The court’s position is that although Escobedo “may have extended the Sixth Amendment’s protection * * * that decision cannot be divorced from its particular facts.” 354 F.2d 124. And it is obvious that the majority, despite the significant language in Escobedo quoted by our dissenting brother, Judge Smith, in his dissent to United States v. Robinson, 354 F.2d 109, at 115, is holding that the admissibility of inculpatory statements made by a suspect prior to the commencement of formal proceedings against him will not be dealt with by ascertaining whether the arresting officers are accusing him of criminality, but will be dealt with under the traditional rubric of “voluntariness,” thereby avoiding the inquiry relative to the constitutional right to the assistance of counsel when the statement was elicited.1
I am dismayed that our court has refrained from facing up to the issues posed by Escobedo as applied to the facts of this case and those in U. S. v. Robinson, 2 Cir., 354 F.2d 109, decided this day. The opinions in Escobeda may well be “fraught with creative ambiguity,” 2 and it is proper to have a fair debate as to when the rights attach that are outlined there.3 It is my belief that we are required to rule upon the admissibility against him at his trial of an accused’s inculpatory statements made to officers by-the test laid down in Escobedo. We cannot ignore that responsibility case by case or avoid it by holding that the inquiry would serve no useful purpose.
In this opinion ANDERSON, Circuit Judge, concurs.
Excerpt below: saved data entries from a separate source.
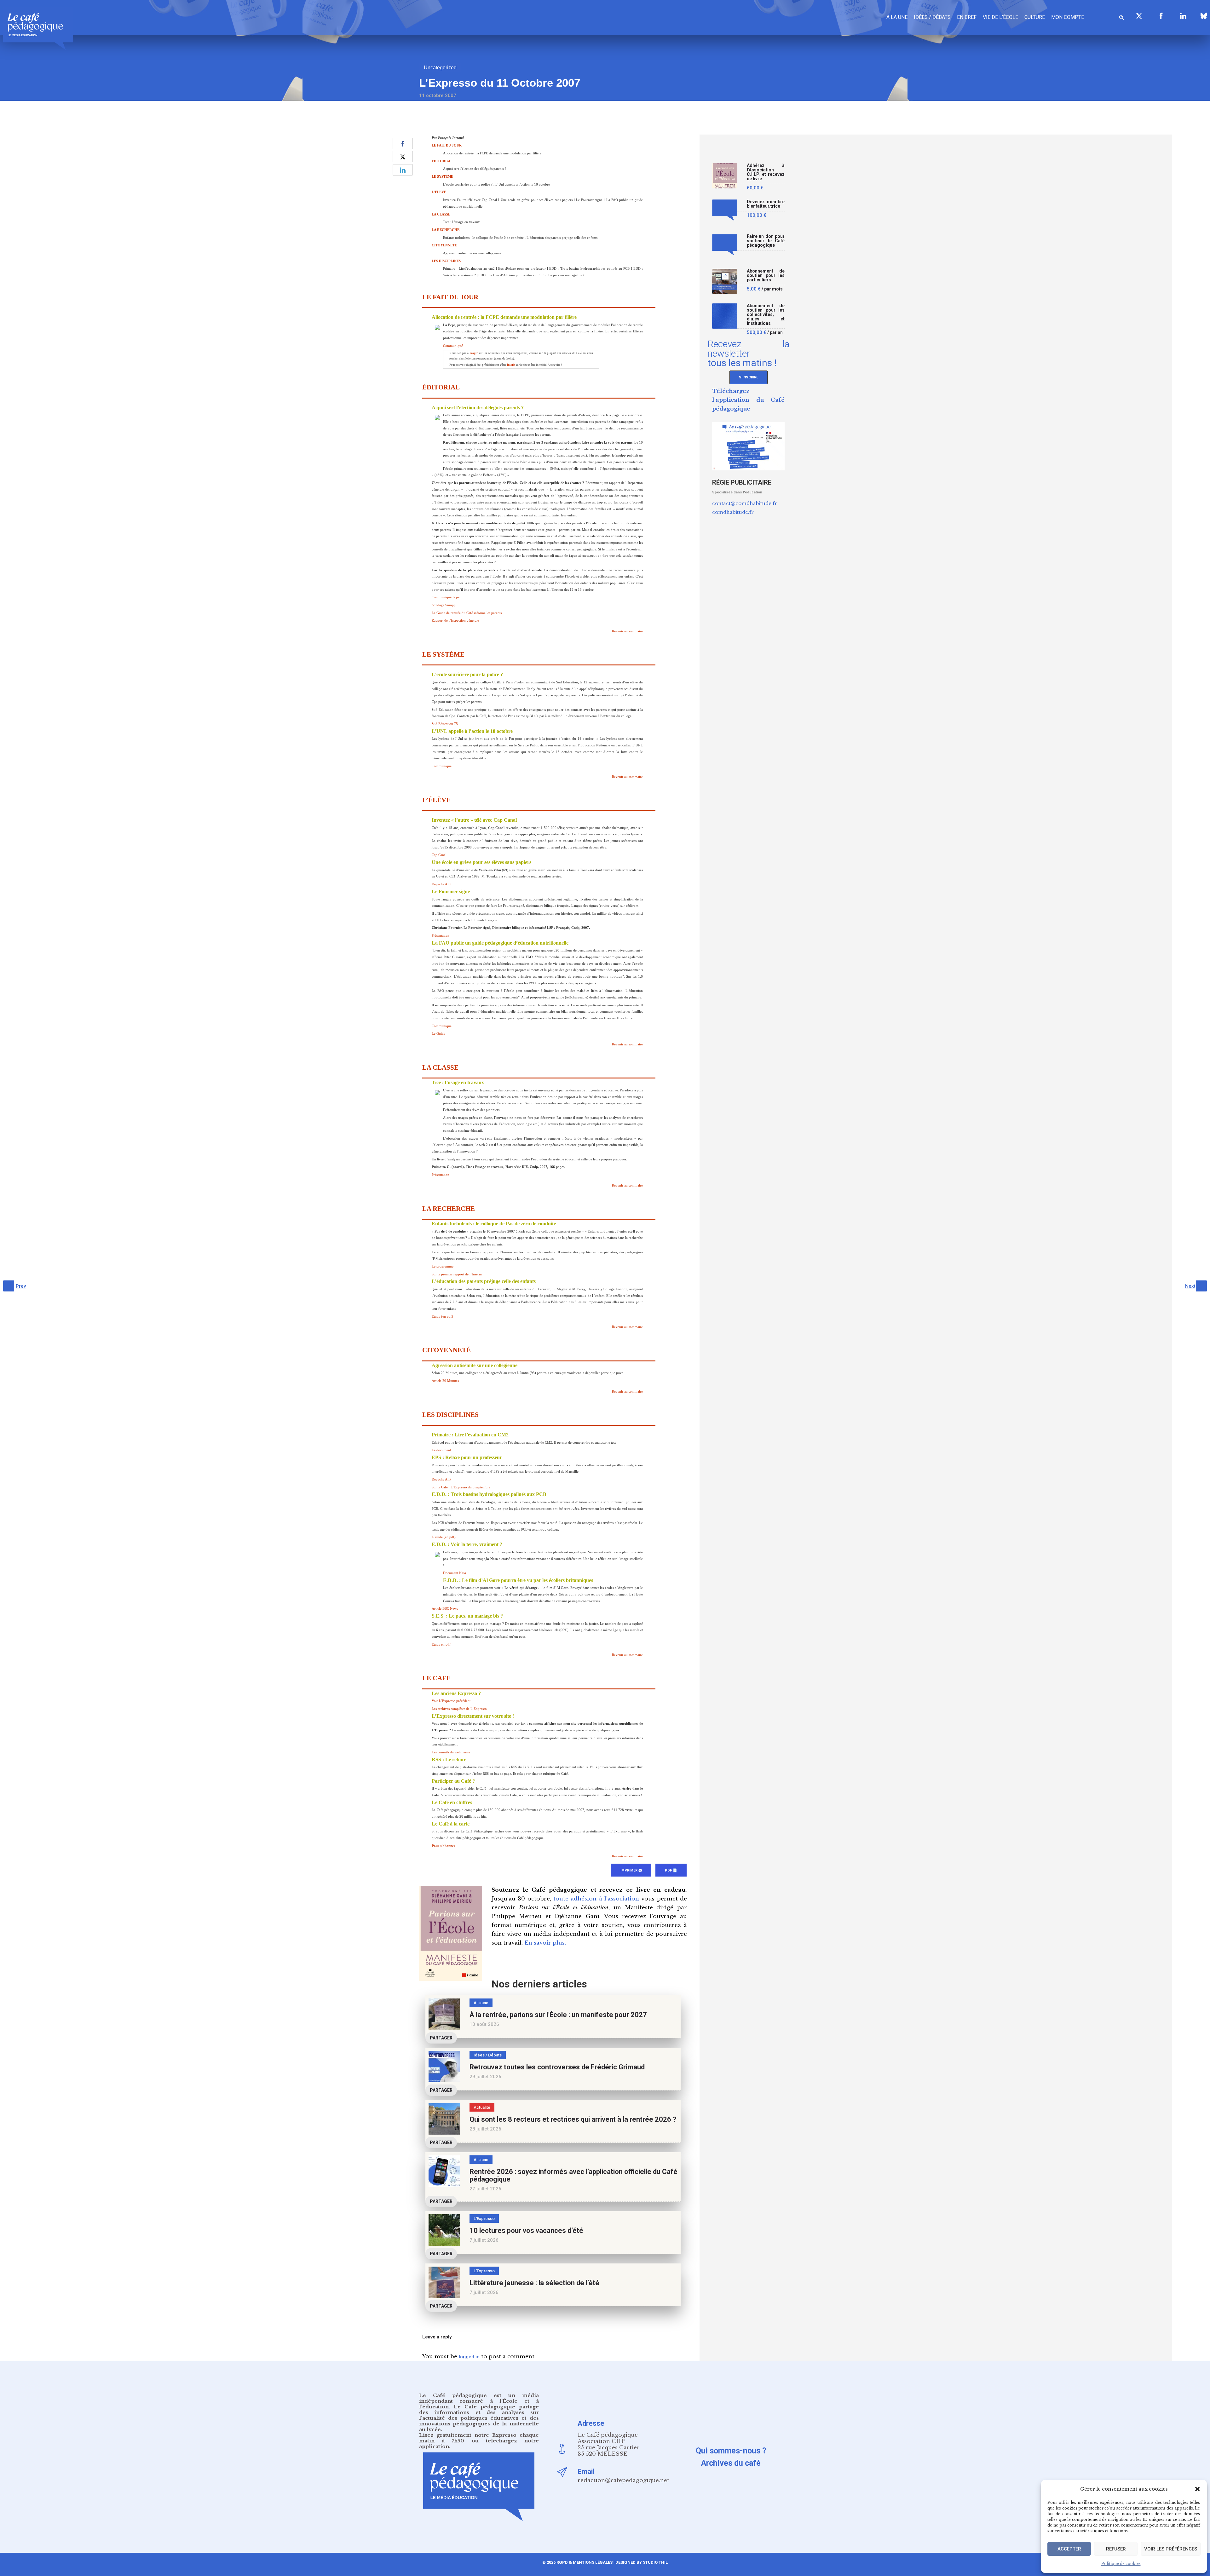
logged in (469, 2357)
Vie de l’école (1000, 17)
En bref (967, 17)
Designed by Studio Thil (641, 2562)
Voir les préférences (1170, 2549)
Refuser (1116, 2549)
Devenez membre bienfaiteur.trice (766, 204)
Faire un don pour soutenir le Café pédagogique (766, 241)
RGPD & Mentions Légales (584, 2562)
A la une (897, 17)
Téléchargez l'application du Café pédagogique (748, 400)
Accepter (1069, 2549)
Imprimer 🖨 (631, 1870)
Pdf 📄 (671, 1870)
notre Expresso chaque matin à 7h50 (479, 2438)
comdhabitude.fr (733, 512)
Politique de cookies (1121, 2563)
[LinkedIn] (1183, 15)
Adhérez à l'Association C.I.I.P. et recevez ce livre (766, 172)
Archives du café (731, 2463)
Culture (1034, 17)
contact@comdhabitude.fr (744, 503)
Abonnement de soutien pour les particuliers (766, 275)
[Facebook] (1161, 15)
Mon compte (1067, 17)
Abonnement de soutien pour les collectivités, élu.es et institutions (766, 314)
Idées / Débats (932, 17)
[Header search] (1121, 16)
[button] (1197, 2489)
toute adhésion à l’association (596, 1898)
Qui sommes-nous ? (731, 2450)
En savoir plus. (545, 1943)
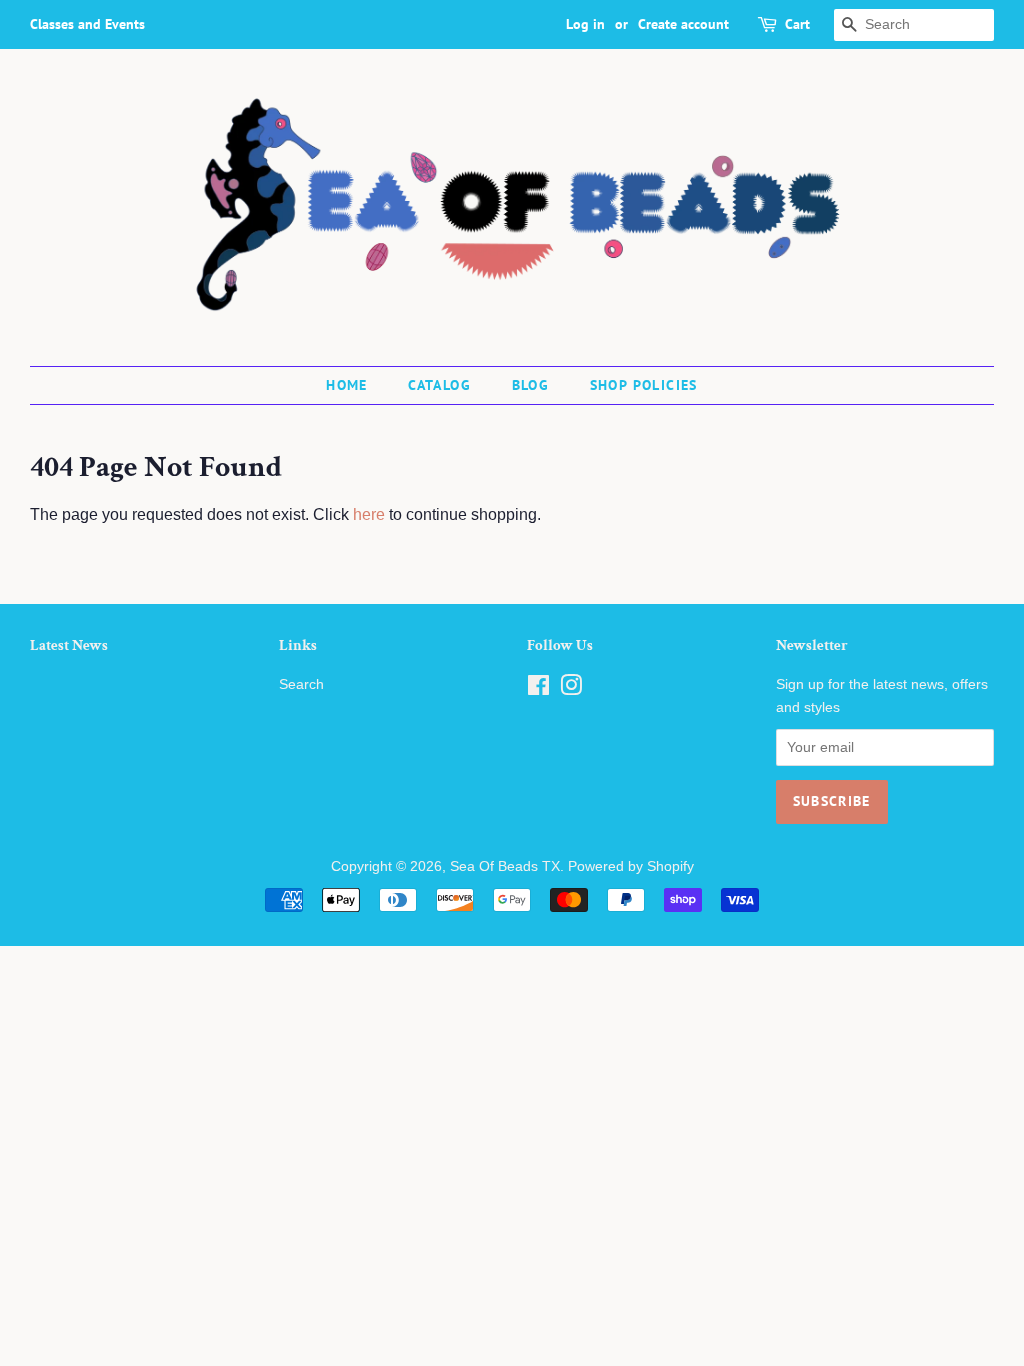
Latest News (69, 645)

. Certainly dissenting Justices in Escobedo believed the opinion of the Court meant “abandoning the voluntary-involuntary test for admissibility of confessions.” See dissenting opinions of Justice White, speaking for himself, Justice Clark and Justice Stewart, 378 U.S. 495 at 496, 84 S.Ct. 1767 at 1768, and separate dissenting opinion of Justice Stewart, 378 U.S. 493, 84 S.Ct. 1766.
. Freund, Rationality in Judicial Decisions, in Nomos VII: Rational Decision 109, at 118 (Friedrich ed. 1964),
. Several alternative statements of the “critical” stage at which time the rights conferred by Escobedo attach are spelled out in Kamisar, Equal Justice in the Gatehouses and Mansions of American Criminal Procedure, in Criminal Justice in Our Time 1, at 58-59 (1965).